En este sentido, me parece que la mayor parte de los padres y madres proporcionan a sus hijos una buena educación moral, unos valores, unos conocimientos sobre lo que está bien y lo que está mal. También, les dan una explicación sobre las diversas conductas morales equivocadas que se dan de facto en la sociedad para que no las imiten, para que las rechacen. Pero este discurso −necesario, obviamente− se mueve, básicamente, en el ámbito de la verdad práctica. Ahora bien, ¿basta con esto?
Mi respuesta es negativa. Porque siendo muy importante, se queda corto. Porque el adolescente educado en lo moral tenderá a buscar un grupo de personas que piensen como él. Pero en sociedades heterogéneas y en la gran crisis de la cultura que atravesamos, en El imperio de lo efímero −como reza el título de Gilles Lipovetski−, de lo banal, de la vulgaridad, el adolescente no encontrará suficiente apoyo para convivir en un grupo que mantenga vivo sus valores familiares. Y posiblemente, tal vez después de algunos intentos infructuosos para que sus amigos comprendan su mundo ético, acabe mimetizándose con lo que hace la mayoría, pensando que la educación familiar es, sencillamente, irreal.
Para superar esta situación resulta esencial sumar a la educación moral la explicación cultural del mundo pluralista que habitamos. Es decir, añadirle la belleza de la comprensión de que cada persona tiene el derecho sagrado a construir su propio mundo ético interior y a difundir sus convicciones. Esto lleva al adolescente a mirar positivamente a la sociedad democrática, y le permite sostener su modo concreto de comprender el mundo, recibido de su familia, y que todos deben respetar −así como él lo hace con otros modos de entender la vida−. En suma, a comprender que puede tener amigos con otras convicciones distintas a las suyas.

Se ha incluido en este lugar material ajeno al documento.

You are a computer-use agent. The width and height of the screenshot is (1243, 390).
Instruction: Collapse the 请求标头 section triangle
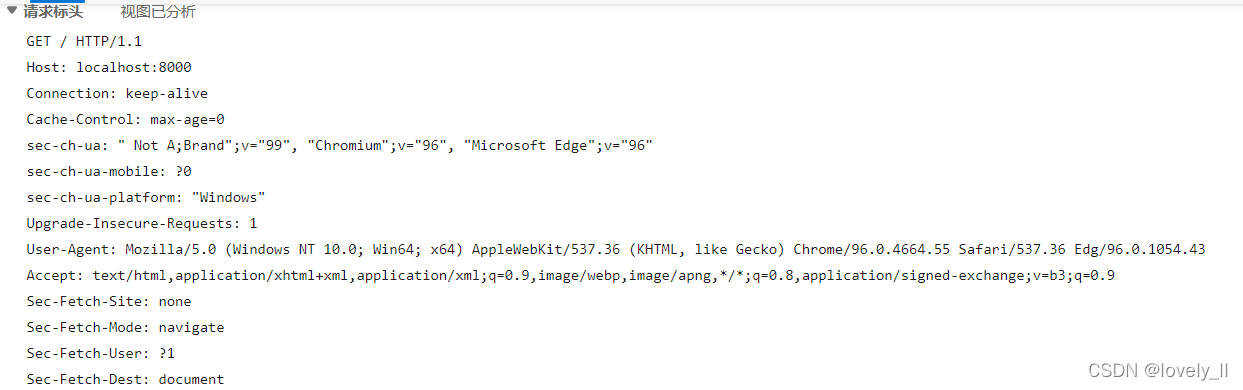(12, 12)
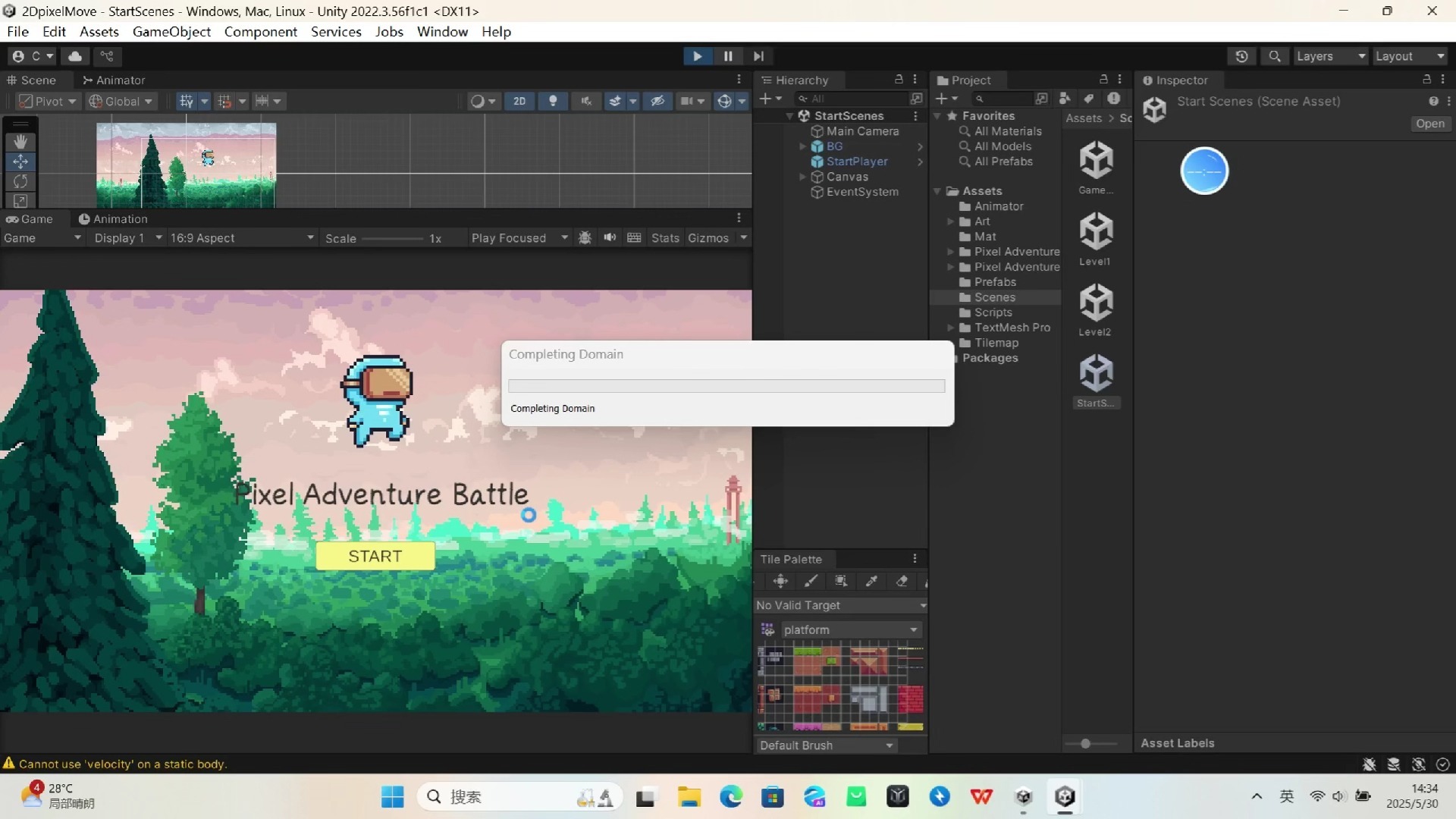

Ahora puede amar la sociedad plural, y proponer su formación familiar, su ejemplo, para intentar embellecer la vida social con los valores morales aprendidos en su infancia feliz.
Javier Gomá lo expone con perfecta claridad: "La solución al problema educativo de la juventud no es educativa sino cultural. Si toda la cultura conspira con toda la fuerza de persuasión que tiene para que el niño o el adolescente se libere, si se exalta desde todas las tribunas su derecho a ser libre, su derecho sobre su cuerpo, su tiempo y su vida, sin dar nunca instrumentos que orienten un uso cívico de su libertad ¿qué podemos esperar?".
Solo se logra una formación integral explicando a los hijos lo moral y lo cultural, dotándoles de un profundo amor a la verdad moral e idéntico amor a la libertad interior −propia y ajena−, y logrando que entiendan la existencia de cosmovisiones culturales diversas. Deben asumir que muchos amigos educados de otra manera no pueden comprender el mundo moral recibido en su familia: son jóvenes influidos por el ambiente de fuerte escepticismo moral que Gomá explica como víctimas del caducado ideal romántico que aspira a no tener limitación alguna de la libertad, el paradigma que expanden a los cuatro vientos todas las producciones de Hollywood; pero que termina en vidas vagabundas y sin ninguna fecundidad.
Decía Ortega y Gasset que "hablando cada uno con el fondo moral insobornable de sí mismo es como mejor comprendemos, como entendemos mejor a los demás". Buen resumen de esta formación familiar que une belleza y verdad sin escepticismo. O sea, educar para la pluralidad.